母の日にあげる花としてカーネーションが主流だというのは知っていたので聞いてみると
「カーネーションはもう売り切れちゃったの〜、ごめんね、そうだ!折角来てくれたんだし1つ好きな花持っていっていいわよ!」
僕は少し悪いなと思ったけど、ありがとうと言って店内の中を縦横無尽に歩き回っていると、1つ、目にとまった花があった。
「これにする?この花はスターチスって言って花言葉は途絶えぬ記憶って意味があって、このスターチスはピンク色だから永久不変って意味もあるの」
「これにするよ!」
10歳の僕にとって花言葉は正直よく分からなかったけど、その花はとても綺麗で目が吸い付けられた。
僕は万理華さんからスターチスの花を一輪受け取り、店内の時計を見ると4時半だった。いつもなら学校が終わり家に着くとだいたい4時頃、母さんが心配してるんじゃないかなと思い、万理華さんにお礼を言ってから「flower」を出た。

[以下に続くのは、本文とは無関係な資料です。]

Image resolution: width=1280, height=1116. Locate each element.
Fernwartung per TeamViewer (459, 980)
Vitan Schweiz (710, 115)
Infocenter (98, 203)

僕が河川敷の横を歩いて家に向かっていると、目を開けているのが難しいほどの強いかぜが吹いた。その瞬間だった。持っていたはずのスターチスの花が手から離れ川の向こうまで飛ばされてしまった。僕はそれを追いかけようとしたけど流石に無理だと思い僕は諦めて家に帰ろうとした。すると今度は雨がポツポツと降り始め、またたく間に土砂降りになった。僕は雨宿りするために急いで河川敷の橋の下まで行った。
「そういえば台風が近づいてるって母さん言ってたな……」
雨は止む気配もなく、しばらくここで雨宿りをしよう決めて、座りこみ少しすると眠気が襲ってきた。僕はそのまま横になり眠りにつこうとしていた瞬間だった。僕以外誰もいなかったはずの場所からその女性は現れたんだ。
「君は危なっかしいな〜」
突然、背後から声がした。振り返るとそこには息の切らしたびしょ濡れの女性が立っていたんだ。